Nowadays, he doesn’t remember his mother, much. Had perhaps made a point to forget.
But he remembers the teasing, good natured and not, as a child in Kaer Morhen. There had been things he’d do - little enchantments and blessings and rituals for good luck, he now recognised, but that had looked odd to peasant born children and irritating to the Masters that did not like being faced with things they didn’t know or understand.
The Mages hadn’t liked it, either. Sometimes he wondered if that had been why, and not any innate aptitude of his.
Why they’d done to him what they had.
Geralt had eventually stopped with his superstitions and rituals, and had done his best to blend in. But by then, it had already been too late - the other trainees were distrustful of him, eyeing him warily and starting rumours about him, about his strange habits and even stranger strength.
Eskel had been the exception. He’d seen the red haired boy odd shapes that drew Eskel in into the sand and asked if he could teach him. Eskel’s interest in Geralt’s rituals had faded - Signs made more sense, he had told Geralt with a serious look upon his round face - but his interest in Geralt himself had remained, to Geralt utter bewilderment.
After the trials, his difference had been marked upon his skin, upon his face. Other, for humans, but also for those who were supposed to be like him. Ghostly discolored skin and even paler hair, golden eyes with slitted pupils while his brothers’ were round, senses so sharp the whole world had hurt the first time he left his room.
Eskel hadn’t left his side, even then.
***
When they went down the mountain, next spring, their first year on the Path, they did so together.
The first thing Geralt did upon stepping off the trail and into his new life was turning to kiss Eskel.

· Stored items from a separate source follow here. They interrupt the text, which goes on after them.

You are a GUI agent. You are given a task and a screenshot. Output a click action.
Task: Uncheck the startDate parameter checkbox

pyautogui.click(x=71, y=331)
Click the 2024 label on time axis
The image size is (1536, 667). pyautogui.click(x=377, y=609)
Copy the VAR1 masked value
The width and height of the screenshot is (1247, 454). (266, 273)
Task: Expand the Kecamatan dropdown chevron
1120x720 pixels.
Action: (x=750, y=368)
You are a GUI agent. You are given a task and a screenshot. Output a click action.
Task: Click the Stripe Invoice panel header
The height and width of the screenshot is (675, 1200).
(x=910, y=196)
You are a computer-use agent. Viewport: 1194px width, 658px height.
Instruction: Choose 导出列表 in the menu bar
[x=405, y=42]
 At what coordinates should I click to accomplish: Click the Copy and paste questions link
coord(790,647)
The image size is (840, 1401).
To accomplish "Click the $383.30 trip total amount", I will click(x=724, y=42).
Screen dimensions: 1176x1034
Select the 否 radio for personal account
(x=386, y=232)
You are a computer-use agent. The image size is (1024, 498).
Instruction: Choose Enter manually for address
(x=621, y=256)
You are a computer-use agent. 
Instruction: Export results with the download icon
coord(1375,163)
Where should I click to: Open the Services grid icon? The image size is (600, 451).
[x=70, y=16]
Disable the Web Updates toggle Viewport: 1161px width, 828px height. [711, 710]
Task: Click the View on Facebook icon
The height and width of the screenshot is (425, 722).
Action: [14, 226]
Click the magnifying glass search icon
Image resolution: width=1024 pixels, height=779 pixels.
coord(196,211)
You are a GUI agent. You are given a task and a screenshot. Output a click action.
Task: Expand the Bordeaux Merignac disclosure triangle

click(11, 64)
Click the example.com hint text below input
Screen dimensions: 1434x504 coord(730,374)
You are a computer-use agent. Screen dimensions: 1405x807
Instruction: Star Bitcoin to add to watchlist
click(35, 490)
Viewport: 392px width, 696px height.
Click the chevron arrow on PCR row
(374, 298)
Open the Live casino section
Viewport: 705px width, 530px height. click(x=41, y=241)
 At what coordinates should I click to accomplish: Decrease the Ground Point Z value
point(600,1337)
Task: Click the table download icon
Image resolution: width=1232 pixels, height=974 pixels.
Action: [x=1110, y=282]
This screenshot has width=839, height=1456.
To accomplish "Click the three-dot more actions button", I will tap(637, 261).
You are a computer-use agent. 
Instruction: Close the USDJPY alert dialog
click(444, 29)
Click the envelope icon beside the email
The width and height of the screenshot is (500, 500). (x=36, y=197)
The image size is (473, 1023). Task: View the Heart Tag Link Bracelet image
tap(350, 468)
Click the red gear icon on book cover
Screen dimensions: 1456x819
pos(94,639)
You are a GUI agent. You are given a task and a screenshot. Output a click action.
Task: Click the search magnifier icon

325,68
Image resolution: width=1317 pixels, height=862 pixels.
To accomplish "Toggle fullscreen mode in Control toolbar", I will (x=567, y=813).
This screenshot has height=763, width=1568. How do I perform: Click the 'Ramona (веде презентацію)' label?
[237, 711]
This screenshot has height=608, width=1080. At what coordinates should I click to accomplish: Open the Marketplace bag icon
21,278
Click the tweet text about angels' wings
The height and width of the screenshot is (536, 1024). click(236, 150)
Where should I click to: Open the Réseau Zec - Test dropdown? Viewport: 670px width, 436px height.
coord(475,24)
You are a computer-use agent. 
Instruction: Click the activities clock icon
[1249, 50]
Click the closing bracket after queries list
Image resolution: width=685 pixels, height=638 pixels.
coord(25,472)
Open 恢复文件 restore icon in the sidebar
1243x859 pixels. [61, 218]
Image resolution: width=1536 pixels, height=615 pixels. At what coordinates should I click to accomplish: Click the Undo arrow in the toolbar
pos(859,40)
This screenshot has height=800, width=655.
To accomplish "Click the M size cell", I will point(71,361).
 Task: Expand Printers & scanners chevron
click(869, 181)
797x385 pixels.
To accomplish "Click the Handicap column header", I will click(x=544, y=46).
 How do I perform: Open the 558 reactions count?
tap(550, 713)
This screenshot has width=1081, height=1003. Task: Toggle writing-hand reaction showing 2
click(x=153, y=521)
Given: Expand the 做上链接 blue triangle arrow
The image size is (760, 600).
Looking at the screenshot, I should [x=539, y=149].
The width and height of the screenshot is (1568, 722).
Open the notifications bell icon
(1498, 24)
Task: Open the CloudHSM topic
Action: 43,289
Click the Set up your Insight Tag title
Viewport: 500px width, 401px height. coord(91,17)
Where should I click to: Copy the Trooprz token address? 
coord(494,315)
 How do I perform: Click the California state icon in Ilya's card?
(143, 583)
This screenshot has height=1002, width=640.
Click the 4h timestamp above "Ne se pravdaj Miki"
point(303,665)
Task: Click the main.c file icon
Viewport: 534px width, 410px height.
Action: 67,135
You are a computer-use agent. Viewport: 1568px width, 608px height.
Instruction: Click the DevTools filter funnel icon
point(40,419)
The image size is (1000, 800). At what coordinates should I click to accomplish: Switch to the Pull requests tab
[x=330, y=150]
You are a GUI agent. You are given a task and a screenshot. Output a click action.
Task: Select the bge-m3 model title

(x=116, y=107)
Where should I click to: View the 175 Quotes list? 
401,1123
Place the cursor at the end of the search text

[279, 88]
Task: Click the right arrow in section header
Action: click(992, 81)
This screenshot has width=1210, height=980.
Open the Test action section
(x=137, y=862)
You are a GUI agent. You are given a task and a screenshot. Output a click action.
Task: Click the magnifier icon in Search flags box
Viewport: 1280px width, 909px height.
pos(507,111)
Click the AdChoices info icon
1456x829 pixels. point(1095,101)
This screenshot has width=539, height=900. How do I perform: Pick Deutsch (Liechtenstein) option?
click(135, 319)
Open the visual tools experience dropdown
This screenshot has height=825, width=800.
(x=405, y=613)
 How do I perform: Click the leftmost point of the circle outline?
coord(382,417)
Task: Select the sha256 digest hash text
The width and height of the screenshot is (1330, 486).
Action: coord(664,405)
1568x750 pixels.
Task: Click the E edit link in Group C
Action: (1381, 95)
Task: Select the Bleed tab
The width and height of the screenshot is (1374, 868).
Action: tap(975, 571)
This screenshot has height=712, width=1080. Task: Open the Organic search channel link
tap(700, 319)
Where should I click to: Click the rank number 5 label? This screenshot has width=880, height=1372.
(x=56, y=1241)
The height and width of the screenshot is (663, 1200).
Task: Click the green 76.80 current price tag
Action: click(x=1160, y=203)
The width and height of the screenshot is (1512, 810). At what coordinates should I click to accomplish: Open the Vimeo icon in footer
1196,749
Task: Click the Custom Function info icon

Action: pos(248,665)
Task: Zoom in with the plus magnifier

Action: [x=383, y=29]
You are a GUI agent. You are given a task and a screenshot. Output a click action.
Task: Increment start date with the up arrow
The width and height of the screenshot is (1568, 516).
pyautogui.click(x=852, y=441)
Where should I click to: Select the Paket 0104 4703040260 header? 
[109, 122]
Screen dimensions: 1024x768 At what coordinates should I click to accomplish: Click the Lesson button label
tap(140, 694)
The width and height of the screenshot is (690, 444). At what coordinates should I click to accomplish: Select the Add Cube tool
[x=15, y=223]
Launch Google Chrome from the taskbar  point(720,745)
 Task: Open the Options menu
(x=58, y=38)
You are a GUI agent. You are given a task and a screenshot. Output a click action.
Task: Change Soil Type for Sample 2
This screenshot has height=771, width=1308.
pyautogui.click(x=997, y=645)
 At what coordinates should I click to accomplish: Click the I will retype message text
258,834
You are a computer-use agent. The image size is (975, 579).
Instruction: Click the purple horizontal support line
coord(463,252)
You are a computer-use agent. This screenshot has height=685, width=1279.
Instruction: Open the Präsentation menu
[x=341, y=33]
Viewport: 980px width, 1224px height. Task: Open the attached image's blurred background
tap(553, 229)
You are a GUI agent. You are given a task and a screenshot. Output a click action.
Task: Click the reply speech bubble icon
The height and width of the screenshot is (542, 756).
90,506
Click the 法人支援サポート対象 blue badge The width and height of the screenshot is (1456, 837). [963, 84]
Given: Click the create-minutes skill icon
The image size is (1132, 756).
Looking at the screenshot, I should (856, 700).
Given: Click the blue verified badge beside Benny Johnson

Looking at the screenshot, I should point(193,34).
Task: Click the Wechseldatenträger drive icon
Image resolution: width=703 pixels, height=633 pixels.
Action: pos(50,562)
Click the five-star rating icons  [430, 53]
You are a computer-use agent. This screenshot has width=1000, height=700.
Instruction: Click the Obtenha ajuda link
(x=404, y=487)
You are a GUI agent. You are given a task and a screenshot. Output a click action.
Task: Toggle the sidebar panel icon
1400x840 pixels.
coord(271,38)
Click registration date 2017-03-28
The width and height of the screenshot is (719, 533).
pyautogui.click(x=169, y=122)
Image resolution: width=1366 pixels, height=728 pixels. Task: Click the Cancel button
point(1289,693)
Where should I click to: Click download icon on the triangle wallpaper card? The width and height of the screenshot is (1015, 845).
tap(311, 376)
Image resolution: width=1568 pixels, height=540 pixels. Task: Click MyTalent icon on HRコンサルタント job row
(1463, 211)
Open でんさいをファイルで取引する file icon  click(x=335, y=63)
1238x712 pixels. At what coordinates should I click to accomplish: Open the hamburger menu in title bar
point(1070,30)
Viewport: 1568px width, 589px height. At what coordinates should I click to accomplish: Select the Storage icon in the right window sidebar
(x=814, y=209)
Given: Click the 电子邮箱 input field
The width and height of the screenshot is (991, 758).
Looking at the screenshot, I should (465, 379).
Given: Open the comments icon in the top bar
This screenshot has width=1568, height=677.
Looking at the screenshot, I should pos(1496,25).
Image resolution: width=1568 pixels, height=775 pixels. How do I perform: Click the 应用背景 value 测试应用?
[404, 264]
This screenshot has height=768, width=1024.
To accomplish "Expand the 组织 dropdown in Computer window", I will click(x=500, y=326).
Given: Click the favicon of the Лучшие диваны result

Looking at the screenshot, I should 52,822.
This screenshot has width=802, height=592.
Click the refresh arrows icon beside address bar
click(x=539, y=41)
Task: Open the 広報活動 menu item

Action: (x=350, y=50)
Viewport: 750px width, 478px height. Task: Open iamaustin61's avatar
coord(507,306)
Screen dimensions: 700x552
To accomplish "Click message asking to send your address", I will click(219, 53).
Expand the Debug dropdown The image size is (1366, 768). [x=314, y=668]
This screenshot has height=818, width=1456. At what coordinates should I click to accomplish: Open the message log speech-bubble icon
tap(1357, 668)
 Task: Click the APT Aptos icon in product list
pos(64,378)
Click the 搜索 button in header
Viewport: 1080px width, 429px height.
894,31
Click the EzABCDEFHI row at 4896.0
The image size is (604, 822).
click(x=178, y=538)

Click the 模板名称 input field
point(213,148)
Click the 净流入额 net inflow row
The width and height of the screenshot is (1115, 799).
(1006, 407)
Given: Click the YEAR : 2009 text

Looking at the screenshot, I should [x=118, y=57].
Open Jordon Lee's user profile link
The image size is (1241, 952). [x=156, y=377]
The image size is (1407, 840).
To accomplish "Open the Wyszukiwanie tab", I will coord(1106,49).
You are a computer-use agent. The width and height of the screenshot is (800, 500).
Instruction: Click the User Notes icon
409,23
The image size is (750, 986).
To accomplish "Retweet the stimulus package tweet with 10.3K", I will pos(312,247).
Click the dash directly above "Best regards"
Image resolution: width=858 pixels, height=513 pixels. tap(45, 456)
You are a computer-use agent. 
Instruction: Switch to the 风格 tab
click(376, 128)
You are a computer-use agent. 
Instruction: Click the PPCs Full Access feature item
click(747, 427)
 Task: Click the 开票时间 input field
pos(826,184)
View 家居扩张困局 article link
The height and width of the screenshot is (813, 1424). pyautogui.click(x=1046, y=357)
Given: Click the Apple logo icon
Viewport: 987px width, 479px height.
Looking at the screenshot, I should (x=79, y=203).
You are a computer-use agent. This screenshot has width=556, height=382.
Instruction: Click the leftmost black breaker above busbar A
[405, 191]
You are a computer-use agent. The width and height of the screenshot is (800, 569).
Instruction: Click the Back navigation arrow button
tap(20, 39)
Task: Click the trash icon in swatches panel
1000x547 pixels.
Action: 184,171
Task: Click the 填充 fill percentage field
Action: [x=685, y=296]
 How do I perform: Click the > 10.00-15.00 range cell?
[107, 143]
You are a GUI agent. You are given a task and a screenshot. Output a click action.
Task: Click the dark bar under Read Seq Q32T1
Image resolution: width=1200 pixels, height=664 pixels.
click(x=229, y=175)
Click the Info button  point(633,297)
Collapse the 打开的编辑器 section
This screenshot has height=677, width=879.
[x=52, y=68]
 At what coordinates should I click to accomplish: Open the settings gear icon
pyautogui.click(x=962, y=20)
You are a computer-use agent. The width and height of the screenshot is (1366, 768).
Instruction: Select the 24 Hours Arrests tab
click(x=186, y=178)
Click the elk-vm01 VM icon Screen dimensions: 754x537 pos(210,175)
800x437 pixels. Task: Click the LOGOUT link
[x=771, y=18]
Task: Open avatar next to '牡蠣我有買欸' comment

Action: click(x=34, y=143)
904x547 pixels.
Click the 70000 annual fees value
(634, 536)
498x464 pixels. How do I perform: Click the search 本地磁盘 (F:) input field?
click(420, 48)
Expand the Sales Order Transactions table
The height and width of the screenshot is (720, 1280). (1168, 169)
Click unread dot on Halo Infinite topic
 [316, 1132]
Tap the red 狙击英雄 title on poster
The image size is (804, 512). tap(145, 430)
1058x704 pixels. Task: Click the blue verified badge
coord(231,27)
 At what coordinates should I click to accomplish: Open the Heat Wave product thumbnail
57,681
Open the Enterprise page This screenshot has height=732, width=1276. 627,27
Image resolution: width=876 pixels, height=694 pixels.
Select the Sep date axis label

The first thing Eskel did upon stepping off the trail and into his new life was kissing Geralt back.
***
It wasn’t until his first winter after his trials, after nearly a year on the path, that the last blow of what had been taken from him, of what set him ever further apart, landed.
He hadn’t looked at himself, much, his year. Eskel had tried to move Geralt past his new appearance, but they had to separate eventually, and, left to his own devices, Geralt prefered to just ignore it.
It wasn’t just that he thought he looked bad - though he did - it was that he couldn’t reconcile the image he had of himself with what he saw reflected back at him in lakes and mirrors. Beyond his colouring, his proportions seemed wrong, with the way the trials had shifted his back muscles and grown others.
He should have understood as he made his way up the mountain. The cold - though it had barely started snowing, and he wore his thickest tunic and cloak, no to mention his leathers and thick woolen socks inside his boots - felt much worse than he remembered it. Bad enough he spent the whole trek awake, afraid what would happen if the fire should go out while he was asleep.
When he got to the keep, three days later, and Eskel embraced him and exclaimed in surprise - the bad kind - only then he began to understand.
“Did you have a hard time getting contracts after we separated?” Eskel asked, concerned, as he dragged Geralt inside, even as his hands didn’t seem able to stop checking him, roaming over Geralt’s arms and shoulders.
“No, I’ve been doing fine. Took down a couple of werewolves not a month back, and they paid in full, too.” Eskel’s confusion was clear in the furrowing of his brow.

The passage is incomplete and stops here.